Pet owners will now be able to choose any breed they want without risk of challenges from their insurers.
Dog owners will now face fewer challenges from housing and home insurance companies regardless of the breed of pet they have or want to adopt.
Certain breeds or sizes of dog are often not accepted in apartments and affordable housing.
Dogs such as German Shepherds, Pit Bulls or even any large breed are commonly not acceptable in apartments or affordable housing. There are also many home insurance companies that will refuse to issue a policy, that will refuse to renew, or that will cancel a policy because of the presence of a certain breed or breed mix. There are also many that will charge a higher rate to policyholders with these pets.
Senate Bill 103 in Nevada now states that “Insurers will no longer be able to use a breed of a dog to refuse to issue; cancel; refuse to renew; or increase the premium or rate of a policy of insurance based on a specific breed of dog or mixture of breed of dogs.”
The bill stops home insurance companies from discriminating against dog breeds or sizes.
Before this bill became effective at the start of 2022, owners of certain dog breeds were required to seek a specific property that deems their pet acceptable, pay higher premiums to their home insurance companies, or may even be forced to surrender their pet to a shelter to find affordable coverage or housing.

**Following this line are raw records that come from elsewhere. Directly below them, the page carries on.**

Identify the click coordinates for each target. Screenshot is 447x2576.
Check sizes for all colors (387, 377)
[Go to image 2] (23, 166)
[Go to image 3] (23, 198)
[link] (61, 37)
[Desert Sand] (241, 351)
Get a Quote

Nevada Humane Society Clinical Manager Rebecca Goff said that this bill means a lot to the shelter. “I was able to testify at the different hearings about this bill and how this bill would benefit the Nevada Humane Society and our community as a whole. We’re here to serve the homeless animals of our community, we’re here to serve the people of our community. Our goal is to help keep animals with their families and this bill is going to help do that,” said Goff.
Home insurance companies are still permitted to refuse, cancel, or increase the premiums of a dog owner when an individual dog has a history of being vicious or dangerous. However, insurers are now required to include that language in their policies, and they are still permitted to not consider a dog on the property.